What you will do:
Would you please restate the data exactly as it stands, apart from the pictures?

Records to process:
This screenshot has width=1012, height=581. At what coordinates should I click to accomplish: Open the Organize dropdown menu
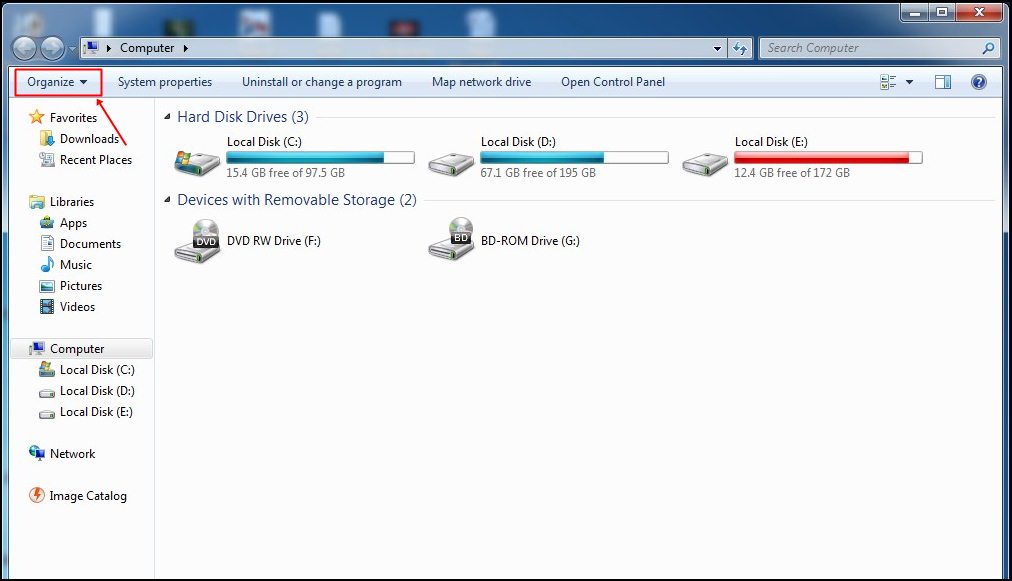coord(57,81)
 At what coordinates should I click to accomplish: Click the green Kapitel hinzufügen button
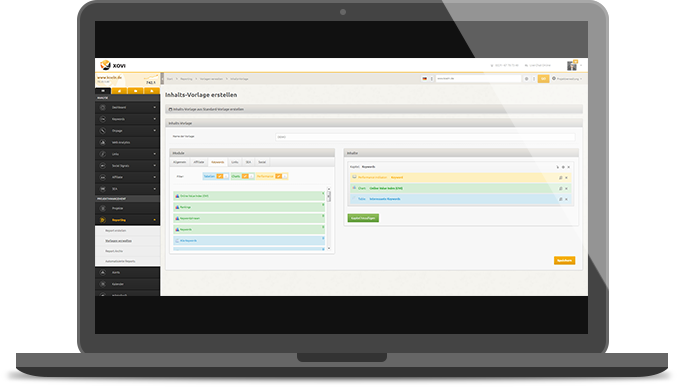(363, 218)
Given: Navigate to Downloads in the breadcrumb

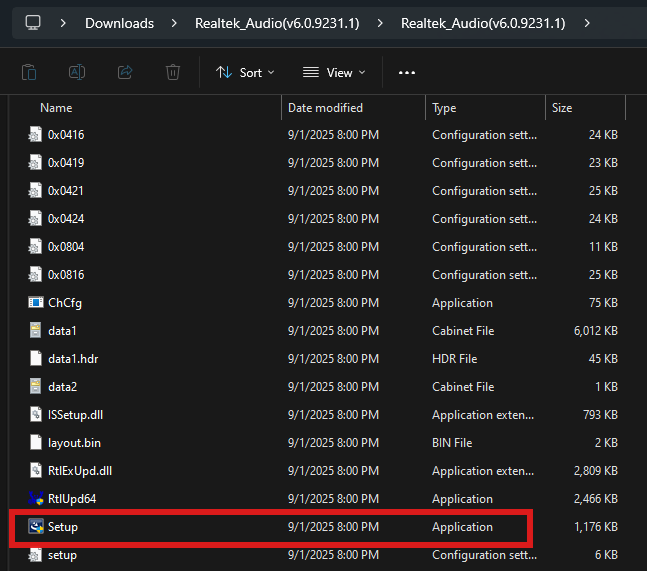Looking at the screenshot, I should pos(119,23).
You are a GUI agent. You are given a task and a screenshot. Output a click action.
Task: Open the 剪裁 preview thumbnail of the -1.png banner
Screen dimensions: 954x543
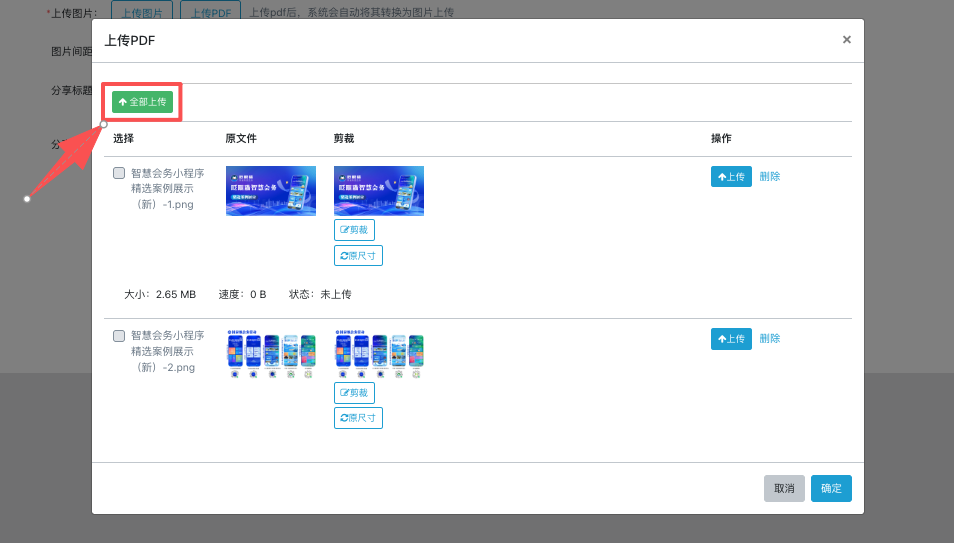[378, 191]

The completed task:
This screenshot has width=1012, height=581. At what coordinates should I click to accomplish: Open the Organize dropdown menu
coord(57,81)
 At what coordinates should I click to accomplish: Click the green Kapitel hinzufügen button
(363, 218)
Given: Navigate to Downloads in the breadcrumb

Looking at the screenshot, I should pos(119,23).
You are a GUI agent. You are given a task and a screenshot. Output a click action.
Task: Open the 剪裁 preview thumbnail of the -1.png banner
Screen dimensions: 954x543
[378, 191]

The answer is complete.